Input for this task
※ ※ ※
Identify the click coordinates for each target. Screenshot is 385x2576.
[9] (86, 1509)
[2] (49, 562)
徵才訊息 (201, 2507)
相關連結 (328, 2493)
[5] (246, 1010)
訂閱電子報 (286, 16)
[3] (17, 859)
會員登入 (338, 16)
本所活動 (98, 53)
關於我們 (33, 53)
※ ※ ※
Instructions for the task
Everything in the data must be repeated exactly; leave no line out.

The completed task
Identify the click coordinates for each target. Screenshot is 385x2576.
[9] (86, 1509)
[2] (49, 562)
徵才訊息 (201, 2507)
相關連結 (328, 2493)
[5] (246, 1010)
訂閱電子報 (286, 16)
[3] (17, 859)
會員登入 (338, 16)
本所活動 (98, 53)
關於我們 (33, 53)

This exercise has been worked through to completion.